(Stored data)
__________

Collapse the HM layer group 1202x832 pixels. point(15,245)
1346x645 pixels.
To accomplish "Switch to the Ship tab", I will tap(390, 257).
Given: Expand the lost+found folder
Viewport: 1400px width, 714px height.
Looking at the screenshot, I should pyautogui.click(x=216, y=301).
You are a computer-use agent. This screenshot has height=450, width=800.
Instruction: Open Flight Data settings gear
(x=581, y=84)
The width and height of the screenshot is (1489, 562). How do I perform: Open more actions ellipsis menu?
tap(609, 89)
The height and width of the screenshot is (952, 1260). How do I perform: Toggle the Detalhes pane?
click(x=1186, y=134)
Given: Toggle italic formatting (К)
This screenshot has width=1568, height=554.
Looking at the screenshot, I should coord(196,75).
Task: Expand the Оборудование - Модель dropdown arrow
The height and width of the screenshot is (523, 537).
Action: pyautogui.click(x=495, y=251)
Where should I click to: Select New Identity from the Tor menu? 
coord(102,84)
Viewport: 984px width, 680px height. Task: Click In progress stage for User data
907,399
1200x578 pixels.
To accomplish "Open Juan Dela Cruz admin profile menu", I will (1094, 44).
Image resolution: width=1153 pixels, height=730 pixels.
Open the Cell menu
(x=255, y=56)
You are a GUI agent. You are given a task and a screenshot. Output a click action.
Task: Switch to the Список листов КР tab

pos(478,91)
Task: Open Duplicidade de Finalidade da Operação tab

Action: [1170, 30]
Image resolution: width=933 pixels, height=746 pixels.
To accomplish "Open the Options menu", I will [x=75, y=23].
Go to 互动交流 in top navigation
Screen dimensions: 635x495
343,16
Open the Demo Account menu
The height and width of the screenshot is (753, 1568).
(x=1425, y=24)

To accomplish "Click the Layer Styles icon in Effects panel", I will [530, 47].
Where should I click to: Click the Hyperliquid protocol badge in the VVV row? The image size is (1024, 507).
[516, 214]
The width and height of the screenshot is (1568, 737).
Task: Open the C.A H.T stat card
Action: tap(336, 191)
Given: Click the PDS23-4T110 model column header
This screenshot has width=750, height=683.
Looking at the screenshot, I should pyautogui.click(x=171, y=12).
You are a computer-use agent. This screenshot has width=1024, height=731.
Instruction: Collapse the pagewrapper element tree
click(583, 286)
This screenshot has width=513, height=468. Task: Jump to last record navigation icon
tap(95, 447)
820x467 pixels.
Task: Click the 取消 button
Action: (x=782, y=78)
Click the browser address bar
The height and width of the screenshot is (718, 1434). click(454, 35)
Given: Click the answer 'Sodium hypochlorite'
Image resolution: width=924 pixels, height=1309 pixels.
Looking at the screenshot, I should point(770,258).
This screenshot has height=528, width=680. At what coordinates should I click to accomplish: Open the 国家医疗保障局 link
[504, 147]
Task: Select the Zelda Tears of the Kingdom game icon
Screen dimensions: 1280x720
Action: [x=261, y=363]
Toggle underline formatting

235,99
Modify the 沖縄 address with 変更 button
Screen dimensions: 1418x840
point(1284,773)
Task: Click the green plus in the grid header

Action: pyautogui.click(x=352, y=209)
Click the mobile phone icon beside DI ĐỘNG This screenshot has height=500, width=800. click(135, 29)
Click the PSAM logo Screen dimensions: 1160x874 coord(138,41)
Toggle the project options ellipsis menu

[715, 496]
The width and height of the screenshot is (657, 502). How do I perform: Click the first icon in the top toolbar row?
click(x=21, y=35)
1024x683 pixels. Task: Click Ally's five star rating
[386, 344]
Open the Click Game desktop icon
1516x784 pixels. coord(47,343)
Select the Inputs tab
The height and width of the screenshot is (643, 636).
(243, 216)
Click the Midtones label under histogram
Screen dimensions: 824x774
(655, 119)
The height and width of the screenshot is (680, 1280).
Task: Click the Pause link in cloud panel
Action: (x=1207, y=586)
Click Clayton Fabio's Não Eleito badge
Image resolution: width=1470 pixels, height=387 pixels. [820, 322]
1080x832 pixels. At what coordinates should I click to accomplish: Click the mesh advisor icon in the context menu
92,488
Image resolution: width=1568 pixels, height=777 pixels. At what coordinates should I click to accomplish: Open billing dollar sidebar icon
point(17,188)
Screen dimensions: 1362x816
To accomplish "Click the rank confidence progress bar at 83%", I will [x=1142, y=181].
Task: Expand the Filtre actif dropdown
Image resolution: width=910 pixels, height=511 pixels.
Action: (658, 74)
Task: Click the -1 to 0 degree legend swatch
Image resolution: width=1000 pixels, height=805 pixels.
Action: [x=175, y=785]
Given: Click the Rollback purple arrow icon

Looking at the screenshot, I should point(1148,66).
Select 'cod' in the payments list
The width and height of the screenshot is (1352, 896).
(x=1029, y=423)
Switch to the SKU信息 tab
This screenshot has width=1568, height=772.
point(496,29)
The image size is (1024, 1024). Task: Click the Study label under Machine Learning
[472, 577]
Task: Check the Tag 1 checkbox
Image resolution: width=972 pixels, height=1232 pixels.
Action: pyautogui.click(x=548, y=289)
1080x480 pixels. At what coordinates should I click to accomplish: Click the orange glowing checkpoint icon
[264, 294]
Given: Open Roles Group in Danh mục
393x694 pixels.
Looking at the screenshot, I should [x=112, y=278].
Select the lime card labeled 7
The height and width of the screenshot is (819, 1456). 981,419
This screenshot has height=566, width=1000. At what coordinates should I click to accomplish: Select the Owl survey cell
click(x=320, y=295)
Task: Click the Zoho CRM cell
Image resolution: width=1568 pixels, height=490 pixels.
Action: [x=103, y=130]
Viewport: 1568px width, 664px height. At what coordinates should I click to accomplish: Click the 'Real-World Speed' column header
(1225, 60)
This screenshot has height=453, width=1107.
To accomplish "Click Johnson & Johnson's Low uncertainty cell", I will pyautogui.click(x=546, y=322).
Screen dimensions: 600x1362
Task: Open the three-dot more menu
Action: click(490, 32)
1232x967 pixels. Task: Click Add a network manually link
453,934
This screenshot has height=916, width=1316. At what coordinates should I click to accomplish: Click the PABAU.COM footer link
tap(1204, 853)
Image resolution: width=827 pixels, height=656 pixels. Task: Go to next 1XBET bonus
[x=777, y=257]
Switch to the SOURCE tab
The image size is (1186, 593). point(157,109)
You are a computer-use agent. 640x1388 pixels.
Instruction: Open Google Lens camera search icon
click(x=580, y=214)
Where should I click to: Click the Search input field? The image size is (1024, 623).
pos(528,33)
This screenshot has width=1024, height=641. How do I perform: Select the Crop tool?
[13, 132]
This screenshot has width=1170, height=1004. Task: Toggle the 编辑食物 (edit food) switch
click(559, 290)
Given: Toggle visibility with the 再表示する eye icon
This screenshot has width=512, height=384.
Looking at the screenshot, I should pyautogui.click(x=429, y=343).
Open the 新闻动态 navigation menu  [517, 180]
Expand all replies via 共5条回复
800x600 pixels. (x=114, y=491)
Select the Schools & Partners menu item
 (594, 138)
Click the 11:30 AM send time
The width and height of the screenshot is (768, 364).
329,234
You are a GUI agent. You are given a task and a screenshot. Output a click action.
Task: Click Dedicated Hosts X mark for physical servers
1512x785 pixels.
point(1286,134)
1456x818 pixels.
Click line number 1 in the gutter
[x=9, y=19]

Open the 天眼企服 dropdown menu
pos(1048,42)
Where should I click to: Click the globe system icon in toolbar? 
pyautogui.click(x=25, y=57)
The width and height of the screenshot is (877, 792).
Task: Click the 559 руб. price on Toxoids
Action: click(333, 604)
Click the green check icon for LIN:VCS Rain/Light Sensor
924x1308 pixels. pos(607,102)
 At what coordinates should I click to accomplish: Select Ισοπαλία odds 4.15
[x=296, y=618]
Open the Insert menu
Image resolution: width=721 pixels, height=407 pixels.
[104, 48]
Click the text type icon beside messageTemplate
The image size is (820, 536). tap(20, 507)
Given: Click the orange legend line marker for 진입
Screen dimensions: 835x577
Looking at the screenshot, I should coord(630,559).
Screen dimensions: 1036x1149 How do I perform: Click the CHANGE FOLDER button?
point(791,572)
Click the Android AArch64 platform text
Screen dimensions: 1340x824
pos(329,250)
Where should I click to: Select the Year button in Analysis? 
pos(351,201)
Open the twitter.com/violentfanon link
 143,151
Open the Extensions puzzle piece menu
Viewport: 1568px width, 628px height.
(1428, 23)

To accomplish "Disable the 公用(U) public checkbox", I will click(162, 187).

__________

**Work request:**
Reply with one number only, the count of lines above that hold the string "agent".

**Task output:**
5